Questo esame ematico potrebbe risultare utile per i pazienti già affetti da patologia oncologia.
Il CancerSeek, un esame ematico oggetto di studio in centinaia di ricerche attive a livello mondiale, potrebbe rivoluzionare la lotta contro le patologie oncologiche. La sfida di molti ricercatori è sempre stata quella di poter diagnosticare la presenza di un tumore in fase precoce con un esame il meno invasivo possibile.
Il test sperimentato non svelerebbe il cancro in fase iniziale, ma potrebbe risultare utile per i pazienti già affetti da patologia oncologia. Poter realizzare un test universale, di semplice esecuzione, effettuabile a tutte le persone sane, magari una volta l’anno, è il sogno di molti studiosi. Un esame ad altissima precisione, che possa scovare le prime cellule cancerose, permettendo quindi di intervenire sulla malattia poco dopo l’esordio.
I ricercatori americani della Johns Hopkins University di Baltimora hanno pubblicato sulla rivista Science i risultati di un loro studio su un test in grado di individuare nel sangue tracce di otto tipi di cancro differenti. Ben 1.005 pazienti che avevano già ricevuto la diagnosi per una delle otto forme di tumore studiate (ovaio, fegato, stomaco, pancreas, esofago, colon retto, polmone, seno) sono stati sottoposti all’esame ematico. Tutti i pazienti non presentavano alcuna metastasi e per tutti è stato utilizzato il test ematico CancerSeek.
L’età media dei pazienti, al momento della diagnosi, era di 64 anni. Il 49% dei pazienti presentava un tumore al II stadio, il 20% dei pazienti al I stadio e il 31% al III stadio. Lo studio ha anche reclutato 812 individui sani con età media di 55 anni, senza alcuna storia clinica per patologie oncologiche. Costoro sono stati utilizzati come popolazione di controllo. I pazienti sottoposti a precedente terapia neoadiuvante o con tumore al IV stadio dopo asportazione chirurgica sono stati esclusi dallo studio.
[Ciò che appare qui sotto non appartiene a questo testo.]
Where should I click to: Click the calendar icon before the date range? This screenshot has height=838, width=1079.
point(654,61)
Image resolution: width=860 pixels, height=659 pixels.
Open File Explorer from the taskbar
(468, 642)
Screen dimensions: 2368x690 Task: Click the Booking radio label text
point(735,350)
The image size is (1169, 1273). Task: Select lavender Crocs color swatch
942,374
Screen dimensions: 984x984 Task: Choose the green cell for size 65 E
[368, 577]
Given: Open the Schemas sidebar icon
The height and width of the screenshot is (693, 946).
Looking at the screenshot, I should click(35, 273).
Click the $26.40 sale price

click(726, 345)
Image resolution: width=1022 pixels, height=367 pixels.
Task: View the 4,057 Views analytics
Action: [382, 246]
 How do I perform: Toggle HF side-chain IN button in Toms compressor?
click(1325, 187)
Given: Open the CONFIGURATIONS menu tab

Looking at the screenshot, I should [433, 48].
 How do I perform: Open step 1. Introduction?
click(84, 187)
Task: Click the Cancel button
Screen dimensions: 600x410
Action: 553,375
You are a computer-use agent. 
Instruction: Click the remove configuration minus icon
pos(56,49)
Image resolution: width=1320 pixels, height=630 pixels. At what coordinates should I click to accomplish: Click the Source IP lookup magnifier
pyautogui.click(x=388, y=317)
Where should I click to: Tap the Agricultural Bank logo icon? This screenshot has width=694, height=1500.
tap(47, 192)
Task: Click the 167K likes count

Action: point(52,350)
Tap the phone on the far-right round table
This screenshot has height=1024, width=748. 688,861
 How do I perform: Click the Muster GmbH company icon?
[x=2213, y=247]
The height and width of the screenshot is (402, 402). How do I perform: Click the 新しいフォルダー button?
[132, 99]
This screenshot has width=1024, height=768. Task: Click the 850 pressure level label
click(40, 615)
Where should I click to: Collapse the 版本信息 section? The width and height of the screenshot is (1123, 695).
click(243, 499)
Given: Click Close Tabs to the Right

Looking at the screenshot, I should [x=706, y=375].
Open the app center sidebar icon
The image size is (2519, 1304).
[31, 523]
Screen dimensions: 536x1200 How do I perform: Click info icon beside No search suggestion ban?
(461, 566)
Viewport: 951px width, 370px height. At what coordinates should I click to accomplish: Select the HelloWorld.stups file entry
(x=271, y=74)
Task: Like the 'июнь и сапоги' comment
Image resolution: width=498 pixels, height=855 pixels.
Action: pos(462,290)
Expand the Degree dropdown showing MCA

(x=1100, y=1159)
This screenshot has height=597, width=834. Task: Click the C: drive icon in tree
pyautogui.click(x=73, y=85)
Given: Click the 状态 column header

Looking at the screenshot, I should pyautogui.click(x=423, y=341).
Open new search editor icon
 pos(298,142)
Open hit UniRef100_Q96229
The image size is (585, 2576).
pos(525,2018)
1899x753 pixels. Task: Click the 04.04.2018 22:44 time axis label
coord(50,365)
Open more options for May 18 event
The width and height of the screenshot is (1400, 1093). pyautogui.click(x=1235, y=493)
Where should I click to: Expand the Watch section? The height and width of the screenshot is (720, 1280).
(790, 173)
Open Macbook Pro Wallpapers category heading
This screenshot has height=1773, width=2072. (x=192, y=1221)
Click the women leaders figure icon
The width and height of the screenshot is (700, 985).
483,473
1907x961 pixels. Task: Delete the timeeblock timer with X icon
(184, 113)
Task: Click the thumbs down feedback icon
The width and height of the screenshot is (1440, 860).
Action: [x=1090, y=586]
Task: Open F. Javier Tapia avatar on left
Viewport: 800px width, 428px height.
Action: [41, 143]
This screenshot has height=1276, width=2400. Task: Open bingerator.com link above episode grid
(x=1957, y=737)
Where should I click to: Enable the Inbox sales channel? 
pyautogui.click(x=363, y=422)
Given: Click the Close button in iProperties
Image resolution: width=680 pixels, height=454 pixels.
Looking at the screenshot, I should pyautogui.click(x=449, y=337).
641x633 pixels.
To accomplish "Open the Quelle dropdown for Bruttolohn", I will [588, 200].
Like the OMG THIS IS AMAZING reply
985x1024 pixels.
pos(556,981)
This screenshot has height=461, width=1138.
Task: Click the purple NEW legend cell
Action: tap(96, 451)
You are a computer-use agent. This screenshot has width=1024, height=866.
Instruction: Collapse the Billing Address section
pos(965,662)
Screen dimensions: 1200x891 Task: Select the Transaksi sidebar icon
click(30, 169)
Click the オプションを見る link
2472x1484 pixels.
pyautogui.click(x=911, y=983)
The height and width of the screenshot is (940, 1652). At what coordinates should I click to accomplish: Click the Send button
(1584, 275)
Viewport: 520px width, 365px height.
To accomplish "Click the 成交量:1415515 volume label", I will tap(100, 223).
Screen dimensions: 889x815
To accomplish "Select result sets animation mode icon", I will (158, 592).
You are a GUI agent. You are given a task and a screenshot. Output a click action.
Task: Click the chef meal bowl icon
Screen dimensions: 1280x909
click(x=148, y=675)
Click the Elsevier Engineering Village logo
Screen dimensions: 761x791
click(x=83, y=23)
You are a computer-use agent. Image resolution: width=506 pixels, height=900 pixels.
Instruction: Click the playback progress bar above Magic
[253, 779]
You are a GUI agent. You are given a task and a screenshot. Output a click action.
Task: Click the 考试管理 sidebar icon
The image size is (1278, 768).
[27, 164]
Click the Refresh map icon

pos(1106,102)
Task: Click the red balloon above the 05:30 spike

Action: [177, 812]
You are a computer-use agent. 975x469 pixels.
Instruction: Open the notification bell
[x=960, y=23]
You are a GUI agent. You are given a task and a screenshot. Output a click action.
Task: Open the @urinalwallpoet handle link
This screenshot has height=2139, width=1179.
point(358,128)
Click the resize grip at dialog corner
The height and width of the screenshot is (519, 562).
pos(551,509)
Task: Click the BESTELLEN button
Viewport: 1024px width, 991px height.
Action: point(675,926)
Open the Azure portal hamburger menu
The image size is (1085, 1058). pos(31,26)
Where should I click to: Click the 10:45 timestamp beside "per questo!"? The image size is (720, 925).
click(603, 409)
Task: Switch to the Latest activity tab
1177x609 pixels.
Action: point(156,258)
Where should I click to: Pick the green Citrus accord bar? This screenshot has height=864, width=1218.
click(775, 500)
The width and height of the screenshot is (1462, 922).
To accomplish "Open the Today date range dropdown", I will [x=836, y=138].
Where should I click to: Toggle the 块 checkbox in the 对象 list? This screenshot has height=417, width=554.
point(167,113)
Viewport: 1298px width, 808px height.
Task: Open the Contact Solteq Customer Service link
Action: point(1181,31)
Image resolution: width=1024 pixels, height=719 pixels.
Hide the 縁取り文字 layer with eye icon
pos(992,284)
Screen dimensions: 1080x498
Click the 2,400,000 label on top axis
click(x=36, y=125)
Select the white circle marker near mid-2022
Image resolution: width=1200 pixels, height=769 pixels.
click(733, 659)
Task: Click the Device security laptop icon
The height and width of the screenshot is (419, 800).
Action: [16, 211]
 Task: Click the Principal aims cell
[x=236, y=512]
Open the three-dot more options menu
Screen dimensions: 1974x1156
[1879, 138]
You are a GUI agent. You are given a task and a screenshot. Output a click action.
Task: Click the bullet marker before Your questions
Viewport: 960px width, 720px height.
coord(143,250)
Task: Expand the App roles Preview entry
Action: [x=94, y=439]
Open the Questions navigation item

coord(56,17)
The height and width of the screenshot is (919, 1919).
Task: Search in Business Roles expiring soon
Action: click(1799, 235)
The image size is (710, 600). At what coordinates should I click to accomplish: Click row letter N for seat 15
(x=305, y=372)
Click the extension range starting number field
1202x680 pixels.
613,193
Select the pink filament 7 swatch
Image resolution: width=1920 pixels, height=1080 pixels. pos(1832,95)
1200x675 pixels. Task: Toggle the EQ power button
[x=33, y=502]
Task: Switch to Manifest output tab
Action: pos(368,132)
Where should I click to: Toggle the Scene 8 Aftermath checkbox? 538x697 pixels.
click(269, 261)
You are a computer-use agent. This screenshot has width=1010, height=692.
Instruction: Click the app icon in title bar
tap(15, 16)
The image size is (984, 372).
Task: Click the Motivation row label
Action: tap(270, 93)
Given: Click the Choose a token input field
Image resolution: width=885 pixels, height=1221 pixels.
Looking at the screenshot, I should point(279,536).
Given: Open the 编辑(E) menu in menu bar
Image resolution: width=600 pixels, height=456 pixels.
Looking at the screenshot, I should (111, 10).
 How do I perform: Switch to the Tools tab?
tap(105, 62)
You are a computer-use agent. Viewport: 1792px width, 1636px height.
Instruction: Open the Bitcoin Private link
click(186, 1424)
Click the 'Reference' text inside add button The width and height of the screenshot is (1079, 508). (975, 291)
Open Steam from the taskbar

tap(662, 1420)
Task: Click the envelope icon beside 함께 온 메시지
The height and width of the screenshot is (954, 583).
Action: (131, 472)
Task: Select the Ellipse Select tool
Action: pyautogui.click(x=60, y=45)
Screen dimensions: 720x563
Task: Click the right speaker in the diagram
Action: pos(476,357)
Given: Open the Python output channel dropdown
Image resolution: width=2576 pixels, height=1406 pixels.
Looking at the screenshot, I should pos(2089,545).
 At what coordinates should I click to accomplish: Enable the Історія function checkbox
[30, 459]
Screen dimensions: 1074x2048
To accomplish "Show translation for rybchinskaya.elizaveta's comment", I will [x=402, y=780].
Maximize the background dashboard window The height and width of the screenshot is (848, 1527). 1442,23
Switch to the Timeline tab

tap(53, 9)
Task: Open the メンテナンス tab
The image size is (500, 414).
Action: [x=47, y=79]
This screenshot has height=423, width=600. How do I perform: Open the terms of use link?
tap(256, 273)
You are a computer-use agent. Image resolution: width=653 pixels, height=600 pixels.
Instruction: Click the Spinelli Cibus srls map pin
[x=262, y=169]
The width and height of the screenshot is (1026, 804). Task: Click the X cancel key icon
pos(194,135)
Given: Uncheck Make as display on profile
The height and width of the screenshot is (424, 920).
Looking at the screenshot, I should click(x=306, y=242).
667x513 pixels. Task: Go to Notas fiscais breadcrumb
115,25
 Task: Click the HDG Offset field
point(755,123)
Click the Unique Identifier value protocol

L’esame ematico CancerSeek è stato utilizzato per individuare la presenza di mutazioni genetiche in 2.001 posizioni nel genoma dei 16 geni analizzati. Il risultato di ogni paziente è stato classificato come positivo allorché la frequenza di una mutazione in uno dei 16 geni, o il livello in una delle 8 proteine o la combinazione dei due fattori, risultavano particolarmente elevate rispetto alla popolazione di controllo. L’algoritmo ha previsto l’utilizzo di analisi statistiche per determinare la sensibilità mediana e la specificità attraverso 10 iterazioni di 10 convalide incrociate.
“Una delle principali caratteristiche in un test di screening è la capacità di individuare un tumore in fase primitiva”, specificano i ricercatori. La sensibilità media del test CancerSeek è risultata essere del 73% per i tumori al II stadio, del 78% per quelli al III stadio e inferiori al 43% per i tumori al I stadio. Per questi ultimi la sensibilità massima ha riguardato i carcinomi epatici (100%), mente la sensibilità inferiore ha riguardato il cancro all’esofago (20%).
La sensibilità media nel diagnosticare tumori per le otto categorie precedentemente citate è risultato essere del 70%. Il risultato più soddisfacente è stato per il carcinoma ovarico (98%), fino a un minimo del 33% per il carcinoma mammario. La specificità del CancerSeek è risultata essere superiore al 99%, con uno score positivo solo per 7 degli 812 individui sani.
Secondo il dottor Lennon, i 7 risultati ottenuti sui soggetti sani sarebbero presumibilmente falsi positivi: “Tuttavia non sarebbe da escludere la possibilità che i soggetti in questione avessero un cancro non diagnosticato e fossero asintomatici. Sfortunatamente non abbiamo effettuato alcun follow-up”.
Tra gli autori dell’indagine anche un italiano: Massimo Falconi, primario dell’unità di Chirurgia del pancreas dell’IRCCS – Ospedale San Raffaele di Milano. Occorre tempo perché l’esame si dimostri utile sulla popolazione sana. La dimostrazione di un’elevata capacità di rilevare un tumore in stadio avanzato non significa che il test sia automaticamente in grado di scoprire anche quelli agli stadi iniziali.